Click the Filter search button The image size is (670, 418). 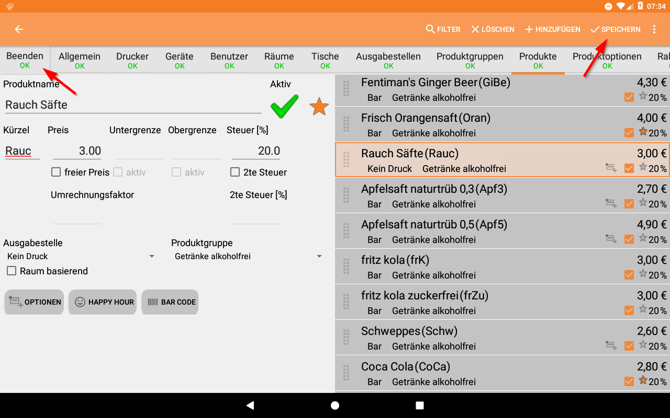point(443,30)
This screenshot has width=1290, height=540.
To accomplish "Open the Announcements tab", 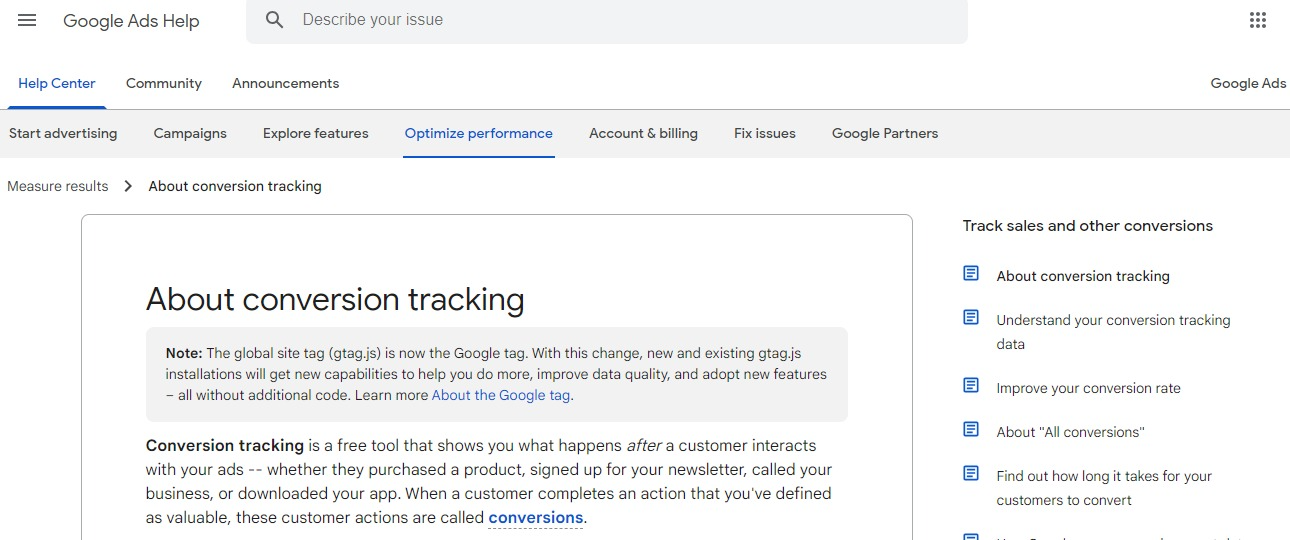I will click(x=285, y=84).
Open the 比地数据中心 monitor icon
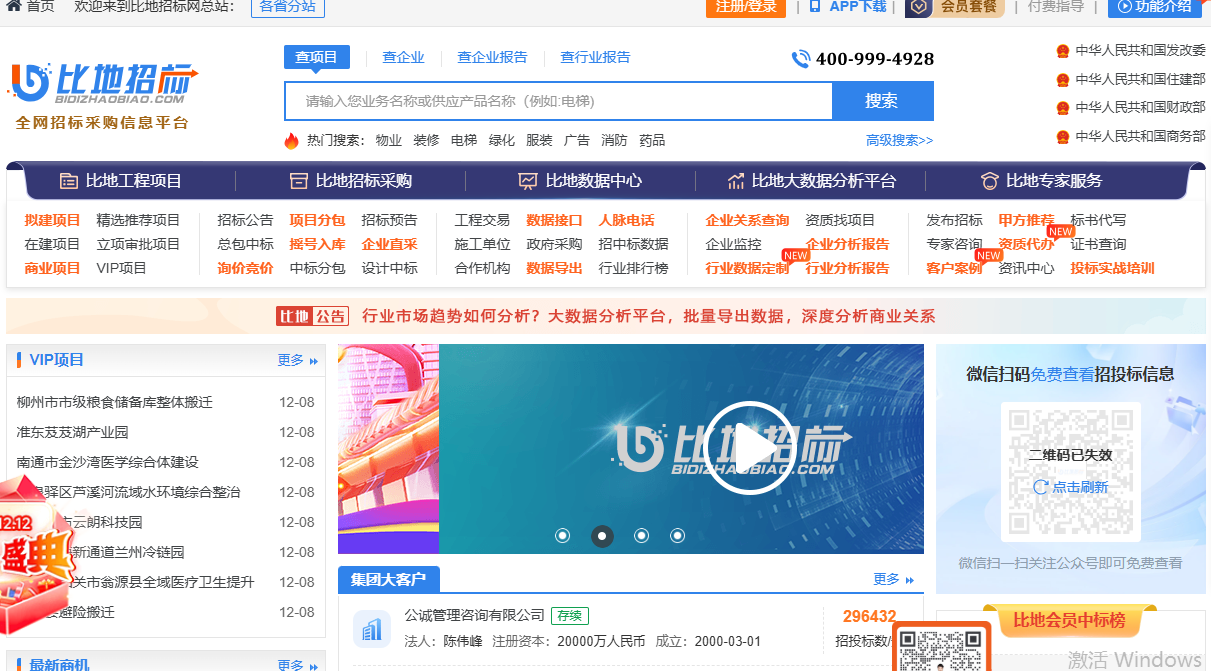 coord(527,180)
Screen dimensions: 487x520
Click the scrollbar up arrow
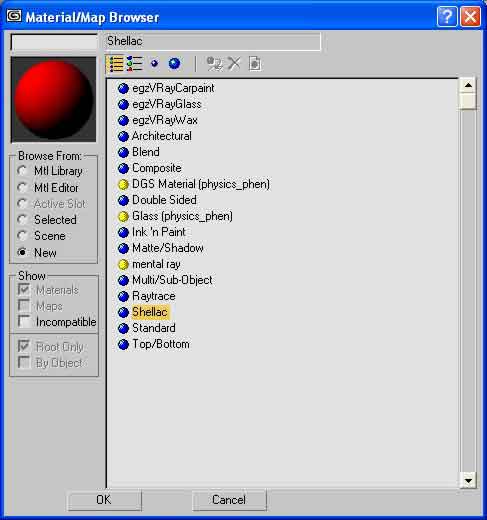pos(468,86)
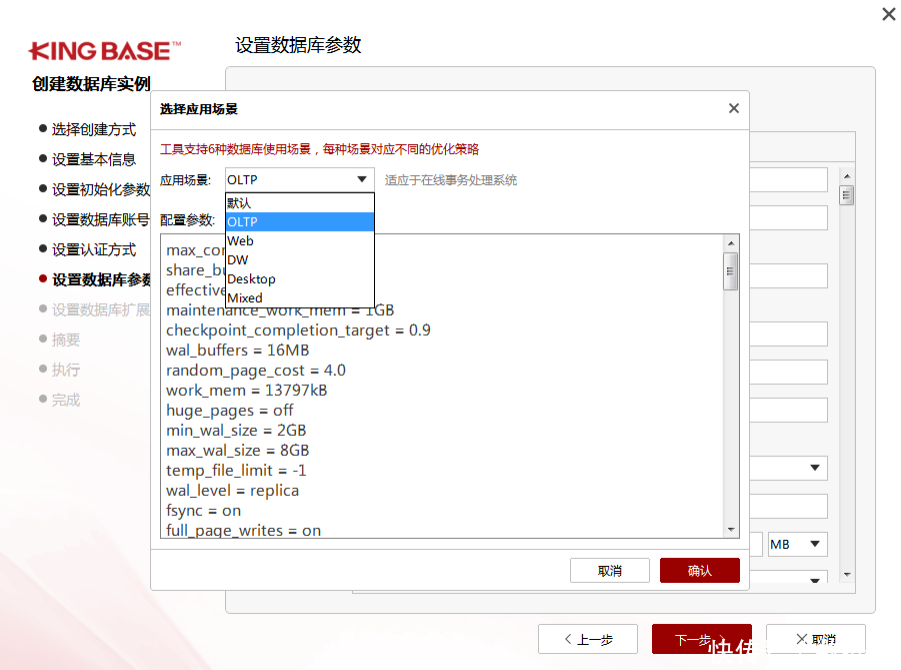Click 确认 to confirm scenario
The width and height of the screenshot is (901, 670).
pyautogui.click(x=699, y=570)
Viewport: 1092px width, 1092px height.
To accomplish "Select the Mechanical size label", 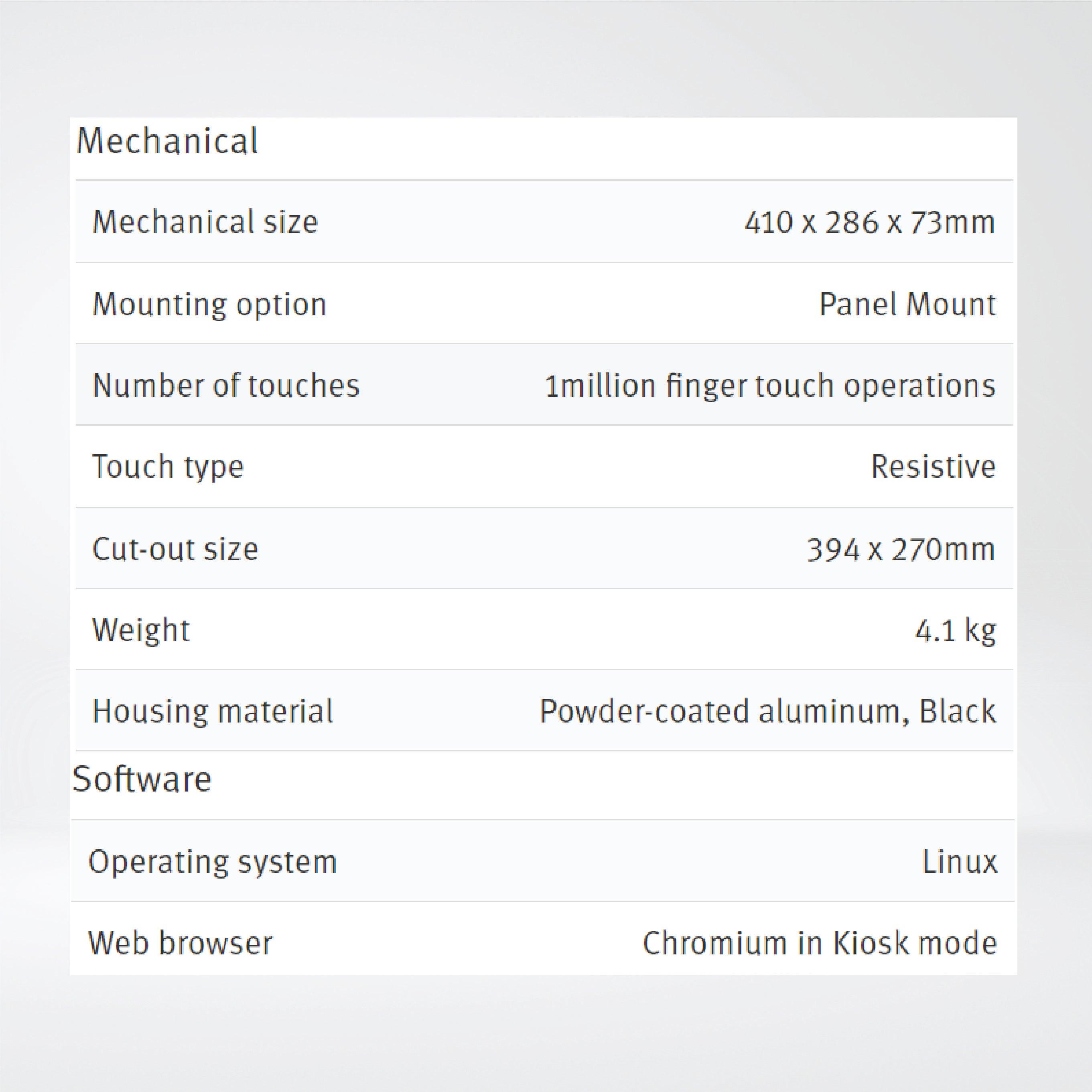I will (x=205, y=221).
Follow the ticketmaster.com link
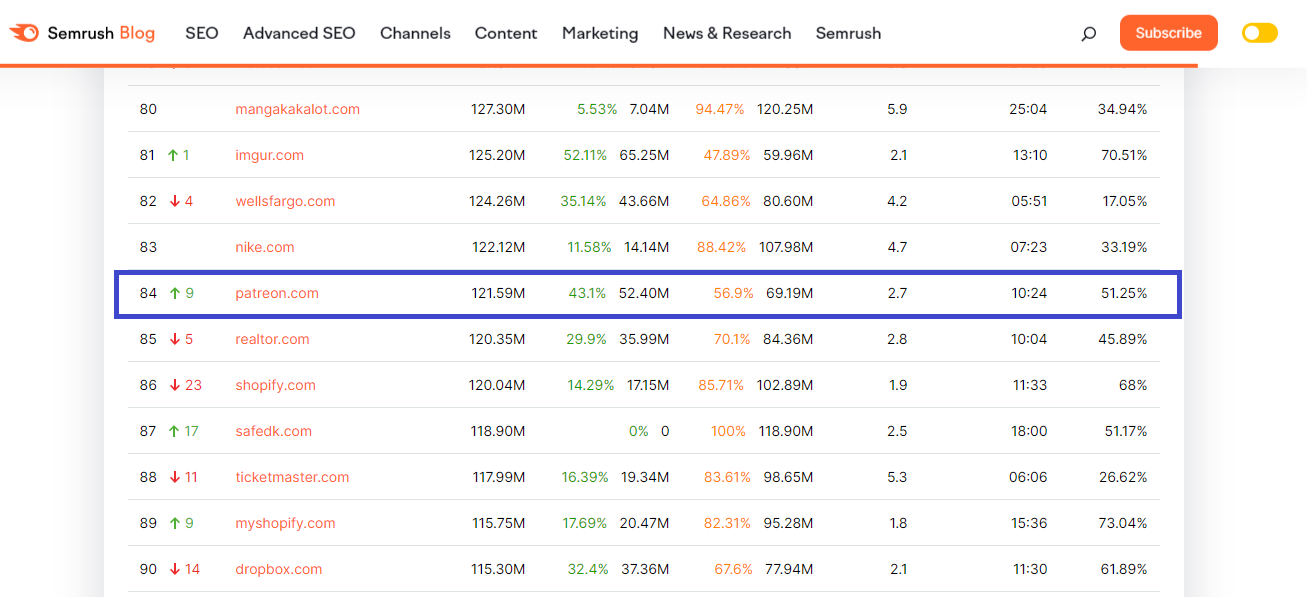The width and height of the screenshot is (1307, 597). tap(292, 477)
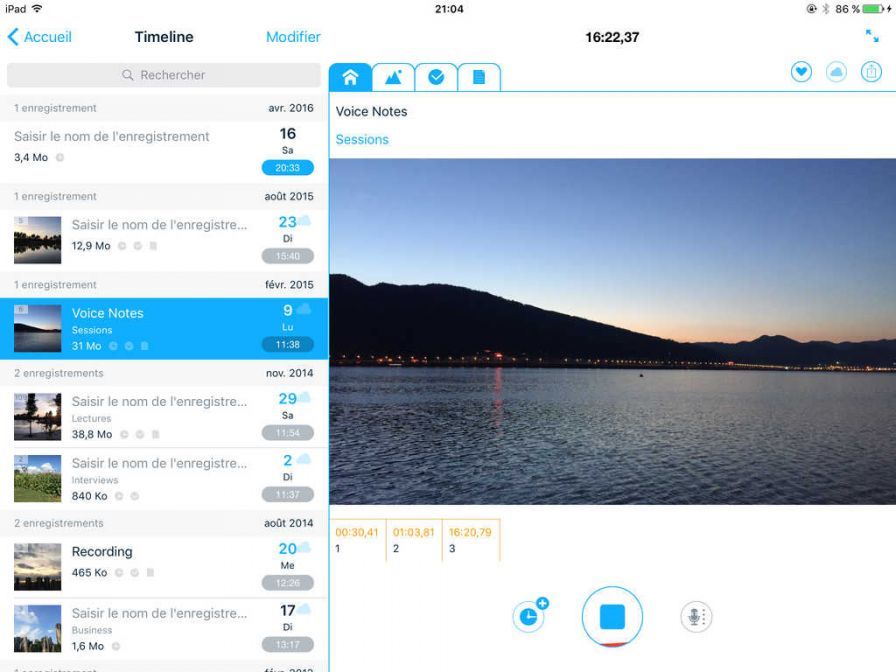Jump to bookmark 1 at 00:30,41
This screenshot has width=896, height=672.
(x=357, y=539)
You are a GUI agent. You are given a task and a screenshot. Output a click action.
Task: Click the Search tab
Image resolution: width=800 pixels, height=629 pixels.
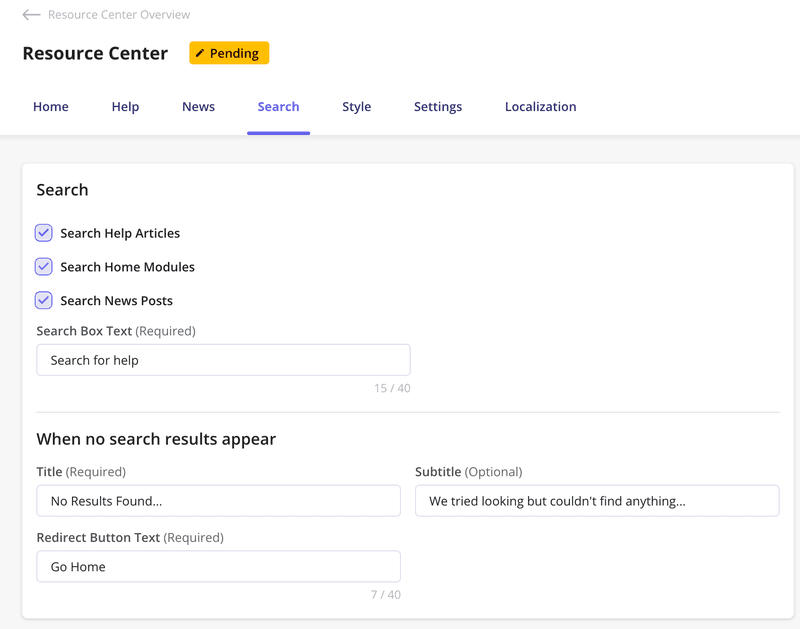pyautogui.click(x=278, y=106)
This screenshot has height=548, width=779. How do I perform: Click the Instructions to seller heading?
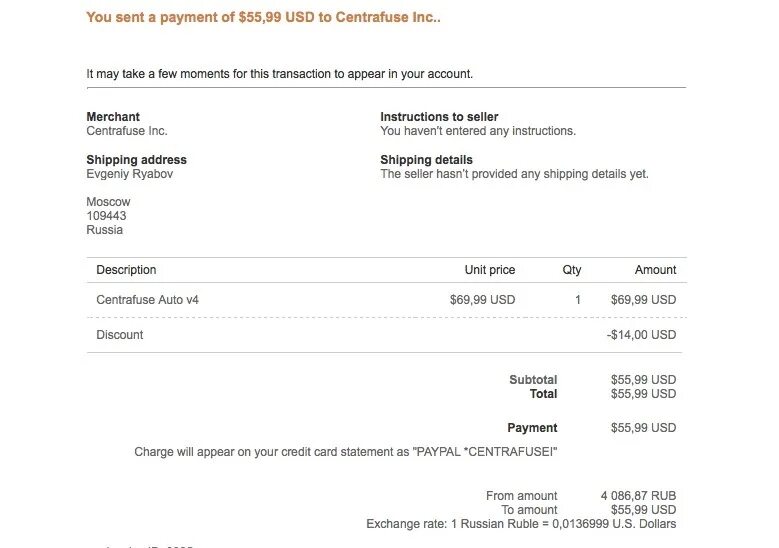point(439,117)
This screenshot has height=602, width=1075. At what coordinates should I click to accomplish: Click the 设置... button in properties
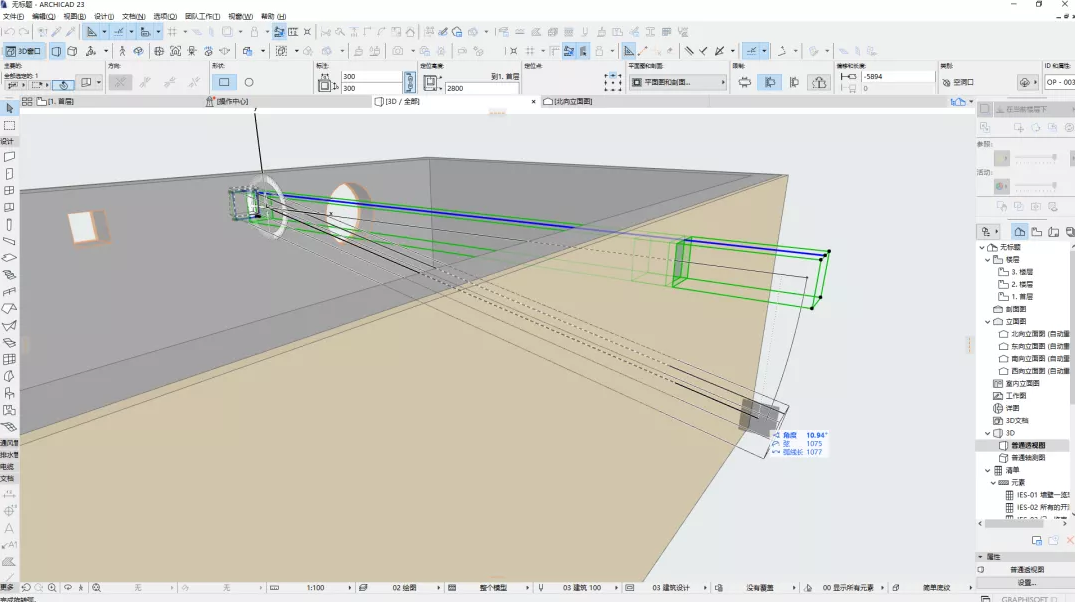click(x=1026, y=582)
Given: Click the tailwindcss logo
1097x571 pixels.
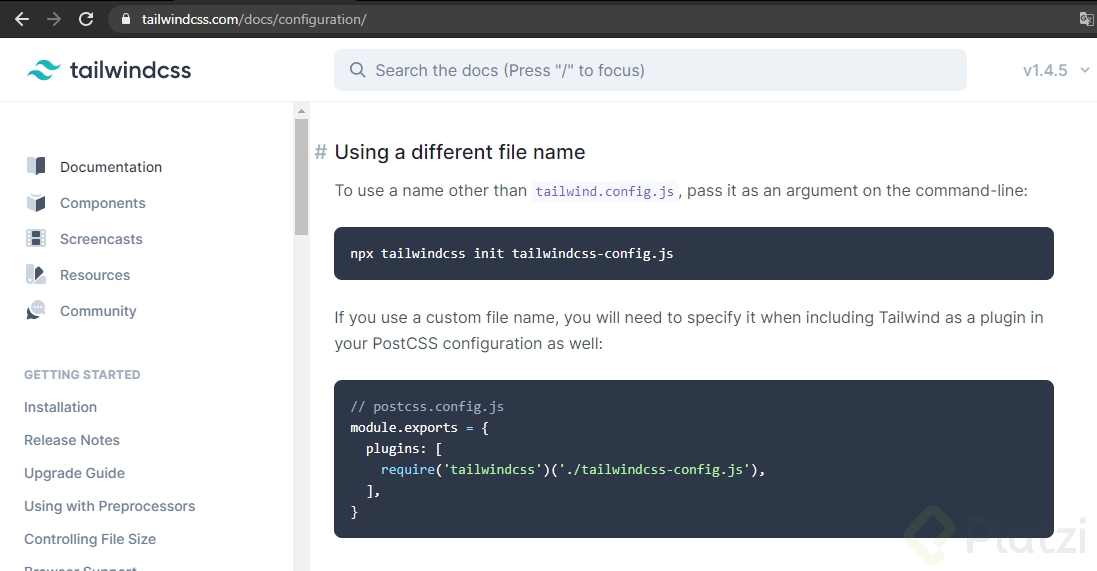Looking at the screenshot, I should [x=109, y=70].
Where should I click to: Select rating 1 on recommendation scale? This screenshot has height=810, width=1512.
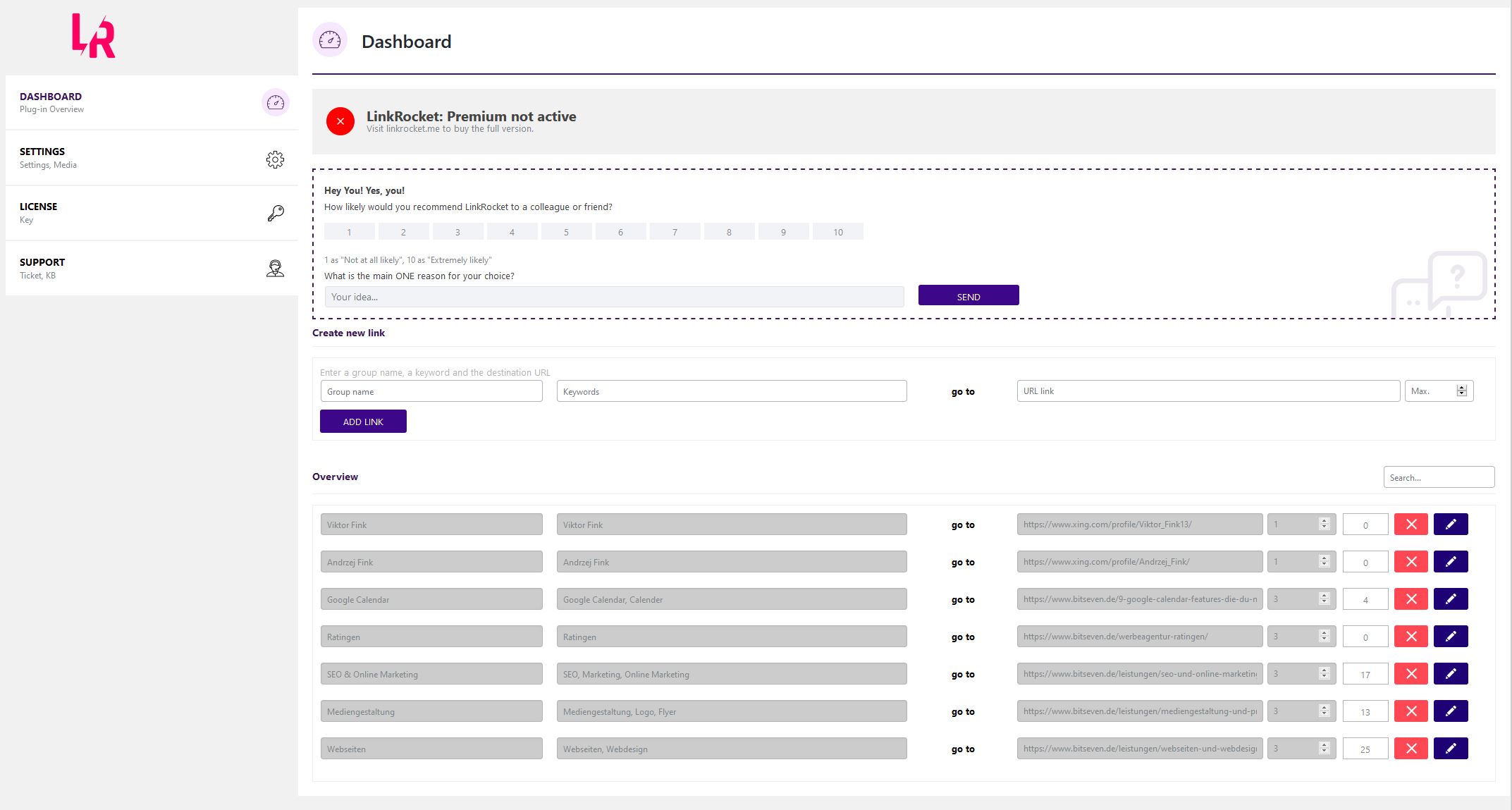tap(349, 232)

++++++++

WORK ORDER:
Set out, exactly as given, the line that contains "1097x571 pixels." along with each line after it through the end of the records above; omit the pictures.

WRITTEN REPLY:
1097x571 pixels.
Looking at the screenshot, I should [x=109, y=70].
Where should I click to: Select rating 1 on recommendation scale? This screenshot has height=810, width=1512.
tap(349, 232)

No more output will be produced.